→ What this task involves
A complete, exact copy of the records is needed here.

═════ Provided records

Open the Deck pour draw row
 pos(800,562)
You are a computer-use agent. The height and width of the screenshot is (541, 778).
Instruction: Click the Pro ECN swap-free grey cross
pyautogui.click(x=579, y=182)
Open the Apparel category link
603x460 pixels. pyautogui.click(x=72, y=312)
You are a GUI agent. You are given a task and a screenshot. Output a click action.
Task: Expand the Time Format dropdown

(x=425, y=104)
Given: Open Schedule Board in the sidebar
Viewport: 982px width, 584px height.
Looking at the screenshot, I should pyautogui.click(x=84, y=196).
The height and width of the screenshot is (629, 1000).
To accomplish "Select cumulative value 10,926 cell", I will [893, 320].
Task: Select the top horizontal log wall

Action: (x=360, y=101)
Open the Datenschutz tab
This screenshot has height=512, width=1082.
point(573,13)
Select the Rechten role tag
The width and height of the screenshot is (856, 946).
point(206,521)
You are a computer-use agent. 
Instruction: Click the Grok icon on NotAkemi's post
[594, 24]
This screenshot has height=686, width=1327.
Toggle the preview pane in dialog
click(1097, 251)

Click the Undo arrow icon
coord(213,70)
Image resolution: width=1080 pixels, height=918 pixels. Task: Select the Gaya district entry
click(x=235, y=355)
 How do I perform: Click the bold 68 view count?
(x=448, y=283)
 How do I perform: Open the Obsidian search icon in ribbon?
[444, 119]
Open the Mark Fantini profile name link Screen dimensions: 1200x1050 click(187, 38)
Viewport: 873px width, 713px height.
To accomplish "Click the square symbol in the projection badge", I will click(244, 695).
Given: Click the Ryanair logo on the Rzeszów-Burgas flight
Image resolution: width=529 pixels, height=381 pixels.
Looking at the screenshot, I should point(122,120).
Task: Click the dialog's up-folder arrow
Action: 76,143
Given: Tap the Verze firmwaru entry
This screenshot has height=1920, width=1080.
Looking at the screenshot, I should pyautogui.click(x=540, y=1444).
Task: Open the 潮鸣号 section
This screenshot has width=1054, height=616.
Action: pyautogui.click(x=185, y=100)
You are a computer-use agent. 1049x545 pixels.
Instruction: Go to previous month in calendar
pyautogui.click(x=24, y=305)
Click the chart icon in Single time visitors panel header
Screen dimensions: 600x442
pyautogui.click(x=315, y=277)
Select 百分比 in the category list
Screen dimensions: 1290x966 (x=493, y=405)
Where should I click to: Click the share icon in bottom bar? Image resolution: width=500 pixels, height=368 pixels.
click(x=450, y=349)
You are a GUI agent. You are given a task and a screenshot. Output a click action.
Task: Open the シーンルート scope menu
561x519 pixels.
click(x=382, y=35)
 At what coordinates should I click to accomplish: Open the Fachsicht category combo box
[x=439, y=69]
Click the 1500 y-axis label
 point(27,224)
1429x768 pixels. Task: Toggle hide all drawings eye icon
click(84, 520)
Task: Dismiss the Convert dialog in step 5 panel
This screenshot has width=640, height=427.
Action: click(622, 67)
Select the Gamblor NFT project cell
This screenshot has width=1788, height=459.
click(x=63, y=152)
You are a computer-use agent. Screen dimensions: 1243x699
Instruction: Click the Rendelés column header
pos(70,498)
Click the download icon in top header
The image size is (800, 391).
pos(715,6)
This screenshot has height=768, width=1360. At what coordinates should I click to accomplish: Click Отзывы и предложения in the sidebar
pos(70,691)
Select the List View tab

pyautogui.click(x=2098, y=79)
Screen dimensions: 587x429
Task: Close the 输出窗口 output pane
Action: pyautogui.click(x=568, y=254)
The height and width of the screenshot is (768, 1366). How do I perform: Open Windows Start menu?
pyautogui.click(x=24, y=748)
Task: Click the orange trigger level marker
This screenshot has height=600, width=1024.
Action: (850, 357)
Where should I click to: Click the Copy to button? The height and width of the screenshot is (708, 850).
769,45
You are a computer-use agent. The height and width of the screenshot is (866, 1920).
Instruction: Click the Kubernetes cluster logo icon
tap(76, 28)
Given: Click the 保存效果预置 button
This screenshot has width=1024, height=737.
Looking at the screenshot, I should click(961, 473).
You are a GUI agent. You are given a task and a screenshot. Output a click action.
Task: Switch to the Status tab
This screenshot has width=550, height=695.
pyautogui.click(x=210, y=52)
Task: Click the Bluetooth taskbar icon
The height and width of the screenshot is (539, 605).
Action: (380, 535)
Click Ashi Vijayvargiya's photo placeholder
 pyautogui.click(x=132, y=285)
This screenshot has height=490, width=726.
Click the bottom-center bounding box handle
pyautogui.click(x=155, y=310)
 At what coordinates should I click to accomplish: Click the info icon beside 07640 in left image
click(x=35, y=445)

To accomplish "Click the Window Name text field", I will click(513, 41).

══════════

→ Response below
Open the Deck pour draw row
 pos(800,562)
You are a computer-use agent. The height and width of the screenshot is (541, 778).
Instruction: Click the Pro ECN swap-free grey cross
pyautogui.click(x=579, y=182)
Open the Apparel category link
603x460 pixels. pyautogui.click(x=72, y=312)
You are a GUI agent. You are given a task and a screenshot. Output a click action.
Task: Expand the Time Format dropdown

(x=425, y=104)
Given: Open Schedule Board in the sidebar
Viewport: 982px width, 584px height.
Looking at the screenshot, I should pyautogui.click(x=84, y=196).
The height and width of the screenshot is (629, 1000).
To accomplish "Select cumulative value 10,926 cell", I will [893, 320].
Task: Select the top horizontal log wall

Action: (x=360, y=101)
Open the Datenschutz tab
This screenshot has height=512, width=1082.
point(573,13)
Select the Rechten role tag
The width and height of the screenshot is (856, 946).
point(206,521)
You are a computer-use agent. 
Instruction: Click the Grok icon on NotAkemi's post
[594, 24]
This screenshot has height=686, width=1327.
Toggle the preview pane in dialog
click(1097, 251)

Click the Undo arrow icon
coord(213,70)
Image resolution: width=1080 pixels, height=918 pixels. Task: Select the Gaya district entry
click(x=235, y=355)
 How do I perform: Click the bold 68 view count?
(x=448, y=283)
 How do I perform: Open the Obsidian search icon in ribbon?
[444, 119]
Open the Mark Fantini profile name link Screen dimensions: 1200x1050 click(187, 38)
Viewport: 873px width, 713px height.
To accomplish "Click the square symbol in the projection badge", I will click(244, 695).
Given: Click the Ryanair logo on the Rzeszów-Burgas flight
Image resolution: width=529 pixels, height=381 pixels.
Looking at the screenshot, I should point(122,120).
Task: Click the dialog's up-folder arrow
Action: 76,143
Given: Tap the Verze firmwaru entry
This screenshot has height=1920, width=1080.
Looking at the screenshot, I should pyautogui.click(x=540, y=1444).
Task: Open the 潮鸣号 section
This screenshot has width=1054, height=616.
Action: pyautogui.click(x=185, y=100)
You are a computer-use agent. 1049x545 pixels.
Instruction: Go to previous month in calendar
pyautogui.click(x=24, y=305)
Click the chart icon in Single time visitors panel header
Screen dimensions: 600x442
pyautogui.click(x=315, y=277)
Select 百分比 in the category list
Screen dimensions: 1290x966 (x=493, y=405)
Where should I click to: Click the share icon in bottom bar? Image resolution: width=500 pixels, height=368 pixels.
click(x=450, y=349)
You are a GUI agent. You are given a task and a screenshot. Output a click action.
Task: Open the シーンルート scope menu
561x519 pixels.
click(x=382, y=35)
 At what coordinates should I click to accomplish: Open the Fachsicht category combo box
[x=439, y=69]
Click the 1500 y-axis label
 point(27,224)
1429x768 pixels. Task: Toggle hide all drawings eye icon
click(84, 520)
Task: Dismiss the Convert dialog in step 5 panel
This screenshot has width=640, height=427.
Action: click(622, 67)
Select the Gamblor NFT project cell
This screenshot has width=1788, height=459.
click(x=63, y=152)
You are a computer-use agent. Screen dimensions: 1243x699
Instruction: Click the Rendelés column header
pos(70,498)
Click the download icon in top header
The image size is (800, 391).
pos(715,6)
This screenshot has height=768, width=1360. At what coordinates should I click to accomplish: Click Отзывы и предложения in the sidebar
pos(70,691)
Select the List View tab

pyautogui.click(x=2098, y=79)
Screen dimensions: 587x429
Task: Close the 输出窗口 output pane
Action: pyautogui.click(x=568, y=254)
The height and width of the screenshot is (768, 1366). How do I perform: Open Windows Start menu?
pyautogui.click(x=24, y=748)
Task: Click the orange trigger level marker
This screenshot has height=600, width=1024.
Action: (850, 357)
Where should I click to: Click the Copy to button? The height and width of the screenshot is (708, 850).
769,45
You are a computer-use agent. The height and width of the screenshot is (866, 1920).
Instruction: Click the Kubernetes cluster logo icon
tap(76, 28)
Given: Click the 保存效果预置 button
This screenshot has width=1024, height=737.
Looking at the screenshot, I should click(961, 473).
You are a GUI agent. You are given a task and a screenshot. Output a click action.
Task: Switch to the Status tab
This screenshot has width=550, height=695.
pyautogui.click(x=210, y=52)
Task: Click the Bluetooth taskbar icon
The height and width of the screenshot is (539, 605).
Action: (380, 535)
Click Ashi Vijayvargiya's photo placeholder
 pyautogui.click(x=132, y=285)
This screenshot has height=490, width=726.
Click the bottom-center bounding box handle
pyautogui.click(x=155, y=310)
 At what coordinates should I click to accomplish: Click the info icon beside 07640 in left image
click(x=35, y=445)

To accomplish "Click the Window Name text field", I will click(513, 41).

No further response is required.